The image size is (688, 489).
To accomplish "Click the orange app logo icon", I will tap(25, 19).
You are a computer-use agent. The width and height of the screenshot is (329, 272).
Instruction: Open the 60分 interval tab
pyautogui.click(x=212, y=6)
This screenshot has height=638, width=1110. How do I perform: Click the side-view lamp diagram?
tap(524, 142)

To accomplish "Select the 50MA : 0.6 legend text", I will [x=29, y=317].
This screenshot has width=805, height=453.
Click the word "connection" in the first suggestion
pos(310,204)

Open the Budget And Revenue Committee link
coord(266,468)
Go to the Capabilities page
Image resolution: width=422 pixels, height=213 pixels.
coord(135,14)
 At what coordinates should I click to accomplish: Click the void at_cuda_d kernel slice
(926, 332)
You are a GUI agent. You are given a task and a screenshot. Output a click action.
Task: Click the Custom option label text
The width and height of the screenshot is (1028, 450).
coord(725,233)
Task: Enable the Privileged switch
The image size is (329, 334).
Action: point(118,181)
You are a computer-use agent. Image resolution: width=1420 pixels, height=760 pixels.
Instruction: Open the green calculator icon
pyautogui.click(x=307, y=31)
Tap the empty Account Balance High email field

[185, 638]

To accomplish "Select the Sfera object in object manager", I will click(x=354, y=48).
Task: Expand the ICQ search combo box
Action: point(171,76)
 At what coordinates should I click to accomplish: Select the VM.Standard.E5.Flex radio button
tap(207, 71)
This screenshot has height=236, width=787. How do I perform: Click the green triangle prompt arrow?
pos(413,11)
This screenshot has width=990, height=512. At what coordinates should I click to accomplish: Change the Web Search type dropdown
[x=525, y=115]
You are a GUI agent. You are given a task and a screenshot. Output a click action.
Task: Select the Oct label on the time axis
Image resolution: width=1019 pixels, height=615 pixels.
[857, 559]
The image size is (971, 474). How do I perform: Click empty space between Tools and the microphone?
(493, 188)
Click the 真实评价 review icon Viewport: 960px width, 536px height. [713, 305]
■ ■ ■ ■ ■ ■ ■
Please retype the listing above with no line missing.

The image size is (688, 489).
To accomplish "Click the orange app logo icon", I will tap(25, 19).
You are a computer-use agent. The width and height of the screenshot is (329, 272).
Instruction: Open the 60分 interval tab
pyautogui.click(x=212, y=6)
This screenshot has height=638, width=1110. How do I perform: Click the side-view lamp diagram?
tap(524, 142)

To accomplish "Select the 50MA : 0.6 legend text", I will [x=29, y=317].
This screenshot has width=805, height=453.
Click the word "connection" in the first suggestion
pos(310,204)

Open the Budget And Revenue Committee link
coord(266,468)
Go to the Capabilities page
Image resolution: width=422 pixels, height=213 pixels.
coord(135,14)
 At what coordinates should I click to accomplish: Click the void at_cuda_d kernel slice
(926, 332)
You are a GUI agent. You are given a task and a screenshot. Output a click action.
Task: Click the Custom option label text
The width and height of the screenshot is (1028, 450).
coord(725,233)
Task: Enable the Privileged switch
The image size is (329, 334).
Action: point(118,181)
You are a computer-use agent. Image resolution: width=1420 pixels, height=760 pixels.
Instruction: Open the green calculator icon
pyautogui.click(x=307, y=31)
Tap the empty Account Balance High email field

[185, 638]

To accomplish "Select the Sfera object in object manager", I will click(x=354, y=48).
Task: Expand the ICQ search combo box
Action: point(171,76)
 At what coordinates should I click to accomplish: Select the VM.Standard.E5.Flex radio button
tap(207, 71)
This screenshot has height=236, width=787. How do I perform: Click the green triangle prompt arrow?
pos(413,11)
This screenshot has width=990, height=512. At what coordinates should I click to accomplish: Change the Web Search type dropdown
[x=525, y=115]
You are a GUI agent. You are given a task and a screenshot. Output a click action.
Task: Select the Oct label on the time axis
Image resolution: width=1019 pixels, height=615 pixels.
[857, 559]
The image size is (971, 474). How do I perform: Click empty space between Tools and the microphone?
(493, 188)
Click the 真实评价 review icon Viewport: 960px width, 536px height. [713, 305]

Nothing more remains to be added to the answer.